(Stored data)
.....
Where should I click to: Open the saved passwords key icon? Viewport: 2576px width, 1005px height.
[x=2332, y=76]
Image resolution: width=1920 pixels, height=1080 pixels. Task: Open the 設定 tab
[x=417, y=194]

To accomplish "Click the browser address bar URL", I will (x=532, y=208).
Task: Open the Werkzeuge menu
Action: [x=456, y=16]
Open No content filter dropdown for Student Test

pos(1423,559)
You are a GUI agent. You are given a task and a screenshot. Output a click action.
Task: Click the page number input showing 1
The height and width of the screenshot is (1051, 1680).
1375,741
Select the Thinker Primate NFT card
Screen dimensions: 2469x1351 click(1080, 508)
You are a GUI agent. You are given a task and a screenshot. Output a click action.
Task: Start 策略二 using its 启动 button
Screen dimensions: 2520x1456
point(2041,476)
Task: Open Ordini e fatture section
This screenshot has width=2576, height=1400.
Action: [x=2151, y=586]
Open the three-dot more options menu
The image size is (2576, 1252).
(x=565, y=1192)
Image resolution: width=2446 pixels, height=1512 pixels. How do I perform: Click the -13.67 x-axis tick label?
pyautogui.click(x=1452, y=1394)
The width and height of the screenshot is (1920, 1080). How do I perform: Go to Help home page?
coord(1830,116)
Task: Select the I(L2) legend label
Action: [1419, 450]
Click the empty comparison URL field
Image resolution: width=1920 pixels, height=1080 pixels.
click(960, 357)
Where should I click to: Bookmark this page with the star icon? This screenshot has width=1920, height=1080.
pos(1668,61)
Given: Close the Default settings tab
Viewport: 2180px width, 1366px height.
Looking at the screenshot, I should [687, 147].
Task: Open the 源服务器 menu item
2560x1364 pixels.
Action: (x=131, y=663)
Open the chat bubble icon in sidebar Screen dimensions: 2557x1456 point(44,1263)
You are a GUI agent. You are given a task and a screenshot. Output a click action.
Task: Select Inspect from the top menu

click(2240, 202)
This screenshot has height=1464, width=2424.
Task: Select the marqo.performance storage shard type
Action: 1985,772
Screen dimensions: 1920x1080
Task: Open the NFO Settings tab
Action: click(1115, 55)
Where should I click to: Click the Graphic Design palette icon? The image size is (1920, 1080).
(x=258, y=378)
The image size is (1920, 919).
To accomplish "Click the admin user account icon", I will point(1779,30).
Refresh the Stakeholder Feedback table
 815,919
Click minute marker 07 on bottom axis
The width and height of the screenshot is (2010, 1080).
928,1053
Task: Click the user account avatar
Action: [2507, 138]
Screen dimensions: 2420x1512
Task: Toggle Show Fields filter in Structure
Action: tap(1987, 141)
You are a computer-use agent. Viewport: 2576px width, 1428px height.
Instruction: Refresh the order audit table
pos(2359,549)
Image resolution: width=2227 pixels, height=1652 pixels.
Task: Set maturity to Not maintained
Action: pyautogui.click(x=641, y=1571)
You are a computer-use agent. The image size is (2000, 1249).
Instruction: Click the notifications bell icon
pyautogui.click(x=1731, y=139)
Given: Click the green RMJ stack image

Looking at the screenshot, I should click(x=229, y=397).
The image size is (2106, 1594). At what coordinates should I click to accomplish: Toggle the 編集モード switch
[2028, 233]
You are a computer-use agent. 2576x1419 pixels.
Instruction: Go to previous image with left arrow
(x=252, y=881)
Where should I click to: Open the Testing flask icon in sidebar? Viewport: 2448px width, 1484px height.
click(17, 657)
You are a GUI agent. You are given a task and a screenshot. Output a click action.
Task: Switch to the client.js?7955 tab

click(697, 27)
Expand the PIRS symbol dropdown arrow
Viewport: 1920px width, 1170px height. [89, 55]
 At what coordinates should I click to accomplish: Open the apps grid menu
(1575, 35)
.....
- WHAT YOU WILL DO
Transcribe every entry exactly, omitting nothing.

- SOLUTION FOR THIS PROBLEM
Where should I click to: Open the saved passwords key icon? Viewport: 2576px width, 1005px height.
[x=2332, y=76]
Image resolution: width=1920 pixels, height=1080 pixels. Task: Open the 設定 tab
[x=417, y=194]

To accomplish "Click the browser address bar URL", I will (x=532, y=208).
Task: Open the Werkzeuge menu
Action: [x=456, y=16]
Open No content filter dropdown for Student Test

pos(1423,559)
You are a GUI agent. You are given a task and a screenshot. Output a click action.
Task: Click the page number input showing 1
The height and width of the screenshot is (1051, 1680).
1375,741
Select the Thinker Primate NFT card
Screen dimensions: 2469x1351 click(1080, 508)
You are a GUI agent. You are given a task and a screenshot. Output a click action.
Task: Start 策略二 using its 启动 button
Screen dimensions: 2520x1456
point(2041,476)
Task: Open Ordini e fatture section
This screenshot has width=2576, height=1400.
Action: [x=2151, y=586]
Open the three-dot more options menu
The image size is (2576, 1252).
(x=565, y=1192)
Image resolution: width=2446 pixels, height=1512 pixels. How do I perform: Click the -13.67 x-axis tick label?
pyautogui.click(x=1452, y=1394)
The width and height of the screenshot is (1920, 1080). How do I perform: Go to Help home page?
coord(1830,116)
Task: Select the I(L2) legend label
Action: [1419, 450]
Click the empty comparison URL field
Image resolution: width=1920 pixels, height=1080 pixels.
click(960, 357)
Where should I click to: Bookmark this page with the star icon? This screenshot has width=1920, height=1080.
pos(1668,61)
Given: Close the Default settings tab
Viewport: 2180px width, 1366px height.
Looking at the screenshot, I should [687, 147].
Task: Open the 源服务器 menu item
2560x1364 pixels.
Action: (x=131, y=663)
Open the chat bubble icon in sidebar Screen dimensions: 2557x1456 point(44,1263)
You are a GUI agent. You are given a task and a screenshot. Output a click action.
Task: Select Inspect from the top menu

click(2240, 202)
This screenshot has height=1464, width=2424.
Task: Select the marqo.performance storage shard type
Action: 1985,772
Screen dimensions: 1920x1080
Task: Open the NFO Settings tab
Action: click(1115, 55)
Where should I click to: Click the Graphic Design palette icon? The image size is (1920, 1080).
(x=258, y=378)
The image size is (1920, 919).
To accomplish "Click the admin user account icon", I will point(1779,30).
Refresh the Stakeholder Feedback table
 815,919
Click minute marker 07 on bottom axis
The width and height of the screenshot is (2010, 1080).
928,1053
Task: Click the user account avatar
Action: [2507, 138]
Screen dimensions: 2420x1512
Task: Toggle Show Fields filter in Structure
Action: tap(1987, 141)
You are a computer-use agent. Viewport: 2576px width, 1428px height.
Instruction: Refresh the order audit table
pos(2359,549)
Image resolution: width=2227 pixels, height=1652 pixels.
Task: Set maturity to Not maintained
Action: pyautogui.click(x=641, y=1571)
You are a computer-use agent. The image size is (2000, 1249).
Instruction: Click the notifications bell icon
pyautogui.click(x=1731, y=139)
Given: Click the green RMJ stack image

Looking at the screenshot, I should click(x=229, y=397).
The image size is (2106, 1594). At what coordinates should I click to accomplish: Toggle the 編集モード switch
[2028, 233]
You are a computer-use agent. 2576x1419 pixels.
Instruction: Go to previous image with left arrow
(x=252, y=881)
Where should I click to: Open the Testing flask icon in sidebar? Viewport: 2448px width, 1484px height.
click(17, 657)
You are a GUI agent. You are given a task and a screenshot. Output a click action.
Task: Switch to the client.js?7955 tab

click(697, 27)
Expand the PIRS symbol dropdown arrow
Viewport: 1920px width, 1170px height. [89, 55]
 At what coordinates should I click to accomplish: Open the apps grid menu
(1575, 35)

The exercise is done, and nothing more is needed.